QSTN: A Modular Framework for Robust Questionnaire Inference with Large Language Models
Maximilian Kreutner, Jens Rupprecht, Georg Ahnert, Ahmed Salem, Markus Strohmaier
TL;DR
QSTN tackles robustness issues in questionnaire-style prompting for large language models by providing a modular, open-source framework to systematically vary questionnaire presentation, prompt perturbations, and response generation methods. It supports both local and remote inference alongside a no-code UI, enabling scalable in-silico surveys and reproducible analyses across datasets and models. Key findings show that questionnaire presentation and response-generation strategy substantially influence alignment with human answers and can reduce computational costs, with battery-style presentation often yielding the best subpopulation alignment and restricted generation offering efficiency gains. The work advances reproducibility in LLM-based questionnaire research and broadens applicability to data annotation, psychometrics, and persona studies.
Abstract
We introduce QSTN, an open-source Python framework for systematically generating responses from questionnaire-style prompts to support in-silico surveys and annotation tasks with large language models (LLMs).
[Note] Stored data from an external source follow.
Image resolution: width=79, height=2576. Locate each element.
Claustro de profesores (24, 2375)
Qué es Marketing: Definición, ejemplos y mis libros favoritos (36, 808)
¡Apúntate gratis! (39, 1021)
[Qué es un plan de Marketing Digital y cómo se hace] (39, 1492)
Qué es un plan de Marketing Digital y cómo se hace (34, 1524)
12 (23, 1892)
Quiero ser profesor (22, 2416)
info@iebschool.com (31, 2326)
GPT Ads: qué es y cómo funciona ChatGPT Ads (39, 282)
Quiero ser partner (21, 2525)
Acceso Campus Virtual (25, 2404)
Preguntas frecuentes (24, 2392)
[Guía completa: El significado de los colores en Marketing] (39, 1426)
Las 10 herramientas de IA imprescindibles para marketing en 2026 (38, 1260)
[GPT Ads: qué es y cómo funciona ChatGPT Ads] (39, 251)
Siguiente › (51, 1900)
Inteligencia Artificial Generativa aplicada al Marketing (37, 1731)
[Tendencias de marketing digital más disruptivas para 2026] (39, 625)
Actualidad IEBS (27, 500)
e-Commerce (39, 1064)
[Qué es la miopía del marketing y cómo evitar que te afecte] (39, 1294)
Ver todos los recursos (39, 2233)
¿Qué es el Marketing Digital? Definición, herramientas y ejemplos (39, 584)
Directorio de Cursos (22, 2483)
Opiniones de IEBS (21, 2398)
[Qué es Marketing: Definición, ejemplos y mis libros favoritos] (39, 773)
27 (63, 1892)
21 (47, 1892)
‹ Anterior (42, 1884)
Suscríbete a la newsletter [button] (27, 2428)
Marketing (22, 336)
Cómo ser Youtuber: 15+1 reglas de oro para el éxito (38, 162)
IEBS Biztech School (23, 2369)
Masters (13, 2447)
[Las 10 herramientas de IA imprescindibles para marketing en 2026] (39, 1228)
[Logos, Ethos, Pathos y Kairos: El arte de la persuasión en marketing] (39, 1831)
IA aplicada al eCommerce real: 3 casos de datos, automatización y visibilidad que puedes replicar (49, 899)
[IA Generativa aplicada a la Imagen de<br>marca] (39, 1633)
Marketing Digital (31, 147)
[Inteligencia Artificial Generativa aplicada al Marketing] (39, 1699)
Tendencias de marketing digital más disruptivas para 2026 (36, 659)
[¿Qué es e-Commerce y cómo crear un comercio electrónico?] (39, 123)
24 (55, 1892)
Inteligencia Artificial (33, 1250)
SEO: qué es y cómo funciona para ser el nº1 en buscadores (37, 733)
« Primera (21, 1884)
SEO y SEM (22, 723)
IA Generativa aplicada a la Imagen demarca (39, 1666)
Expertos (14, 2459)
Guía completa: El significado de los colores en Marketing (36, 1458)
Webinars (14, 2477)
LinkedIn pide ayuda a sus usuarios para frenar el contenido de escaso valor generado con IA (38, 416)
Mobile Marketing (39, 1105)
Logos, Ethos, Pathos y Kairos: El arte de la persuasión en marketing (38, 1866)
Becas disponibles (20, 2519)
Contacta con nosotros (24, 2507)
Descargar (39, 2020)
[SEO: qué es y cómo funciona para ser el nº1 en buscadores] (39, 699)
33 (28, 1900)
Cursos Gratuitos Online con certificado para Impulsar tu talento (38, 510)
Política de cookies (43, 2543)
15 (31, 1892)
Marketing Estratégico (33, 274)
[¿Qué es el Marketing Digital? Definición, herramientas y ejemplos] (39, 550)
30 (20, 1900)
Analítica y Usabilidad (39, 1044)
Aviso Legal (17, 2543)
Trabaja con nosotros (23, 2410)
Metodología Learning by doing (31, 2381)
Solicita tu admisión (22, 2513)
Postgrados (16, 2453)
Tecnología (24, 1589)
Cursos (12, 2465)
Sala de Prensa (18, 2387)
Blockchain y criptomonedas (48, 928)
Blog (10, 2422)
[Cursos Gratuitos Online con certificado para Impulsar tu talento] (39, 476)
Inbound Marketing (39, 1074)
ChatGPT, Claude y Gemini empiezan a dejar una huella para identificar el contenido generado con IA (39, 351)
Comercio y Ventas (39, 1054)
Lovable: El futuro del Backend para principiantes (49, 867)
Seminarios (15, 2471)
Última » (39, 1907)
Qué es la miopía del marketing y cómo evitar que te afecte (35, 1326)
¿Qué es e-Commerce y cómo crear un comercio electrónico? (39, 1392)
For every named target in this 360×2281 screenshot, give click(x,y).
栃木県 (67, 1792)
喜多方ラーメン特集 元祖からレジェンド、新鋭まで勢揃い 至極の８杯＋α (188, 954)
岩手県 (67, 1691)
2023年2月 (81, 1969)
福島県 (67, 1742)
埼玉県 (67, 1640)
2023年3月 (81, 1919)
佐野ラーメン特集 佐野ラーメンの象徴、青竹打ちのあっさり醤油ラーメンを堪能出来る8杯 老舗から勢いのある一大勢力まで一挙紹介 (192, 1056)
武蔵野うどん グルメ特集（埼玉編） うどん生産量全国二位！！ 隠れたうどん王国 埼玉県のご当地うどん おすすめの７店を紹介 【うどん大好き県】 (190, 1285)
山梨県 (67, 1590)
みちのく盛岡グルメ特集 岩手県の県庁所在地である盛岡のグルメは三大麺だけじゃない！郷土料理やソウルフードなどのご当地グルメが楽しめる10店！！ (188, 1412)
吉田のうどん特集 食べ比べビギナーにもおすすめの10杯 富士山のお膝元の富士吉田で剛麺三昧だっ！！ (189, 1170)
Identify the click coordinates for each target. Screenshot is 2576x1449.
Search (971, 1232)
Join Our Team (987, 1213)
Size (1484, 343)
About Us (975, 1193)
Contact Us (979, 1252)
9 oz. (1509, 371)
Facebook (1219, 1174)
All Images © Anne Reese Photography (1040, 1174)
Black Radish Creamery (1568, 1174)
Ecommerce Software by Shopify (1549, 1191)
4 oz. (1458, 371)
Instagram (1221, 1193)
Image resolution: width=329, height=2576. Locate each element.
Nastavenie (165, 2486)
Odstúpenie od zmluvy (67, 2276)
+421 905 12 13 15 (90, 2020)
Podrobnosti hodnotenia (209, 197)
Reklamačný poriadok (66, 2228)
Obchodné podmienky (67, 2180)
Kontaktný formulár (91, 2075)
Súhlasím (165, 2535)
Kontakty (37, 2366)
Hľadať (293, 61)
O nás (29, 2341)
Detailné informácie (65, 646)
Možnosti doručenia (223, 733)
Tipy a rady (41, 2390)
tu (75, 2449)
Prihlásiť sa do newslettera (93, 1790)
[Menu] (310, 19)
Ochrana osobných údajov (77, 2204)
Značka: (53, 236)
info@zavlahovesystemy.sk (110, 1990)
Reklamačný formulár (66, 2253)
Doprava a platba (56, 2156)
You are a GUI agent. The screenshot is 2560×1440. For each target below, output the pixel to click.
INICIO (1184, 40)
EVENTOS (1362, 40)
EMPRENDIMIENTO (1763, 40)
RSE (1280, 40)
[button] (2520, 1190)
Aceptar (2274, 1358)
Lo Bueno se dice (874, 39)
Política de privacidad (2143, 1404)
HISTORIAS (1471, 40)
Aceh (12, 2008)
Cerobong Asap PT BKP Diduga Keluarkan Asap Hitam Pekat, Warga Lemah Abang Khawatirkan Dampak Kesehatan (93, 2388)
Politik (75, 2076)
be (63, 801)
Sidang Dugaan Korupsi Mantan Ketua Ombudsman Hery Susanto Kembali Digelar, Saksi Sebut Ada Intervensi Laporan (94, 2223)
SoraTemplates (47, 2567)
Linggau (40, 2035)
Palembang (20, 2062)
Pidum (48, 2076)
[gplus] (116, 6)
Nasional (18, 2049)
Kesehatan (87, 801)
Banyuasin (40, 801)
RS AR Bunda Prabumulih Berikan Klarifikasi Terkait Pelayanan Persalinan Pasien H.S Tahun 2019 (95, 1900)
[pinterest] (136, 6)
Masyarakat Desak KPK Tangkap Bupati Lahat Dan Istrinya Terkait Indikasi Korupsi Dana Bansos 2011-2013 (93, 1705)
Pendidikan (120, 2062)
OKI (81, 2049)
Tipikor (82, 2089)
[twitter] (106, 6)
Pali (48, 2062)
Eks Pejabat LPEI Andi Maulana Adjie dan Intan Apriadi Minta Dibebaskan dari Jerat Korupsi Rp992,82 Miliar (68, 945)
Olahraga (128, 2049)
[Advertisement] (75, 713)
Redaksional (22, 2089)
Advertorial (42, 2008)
QSTN enables robust evaluation of questionnaire presentation, prompt perturbations, and response generation methods. Our extensive evaluation ($>40 $ million survey responses) shows that question structure and response generation methods have a significant impact on the alignment of generated survey responses with human answers, and can be obtained for a fraction of the compute cost. In addition, we offer a no-code user interface that allows researchers to set up robust experiments with LLMs without coding knowledge. We hope that QSTN will support the reproducibility and reliability of LLM-based research in the future.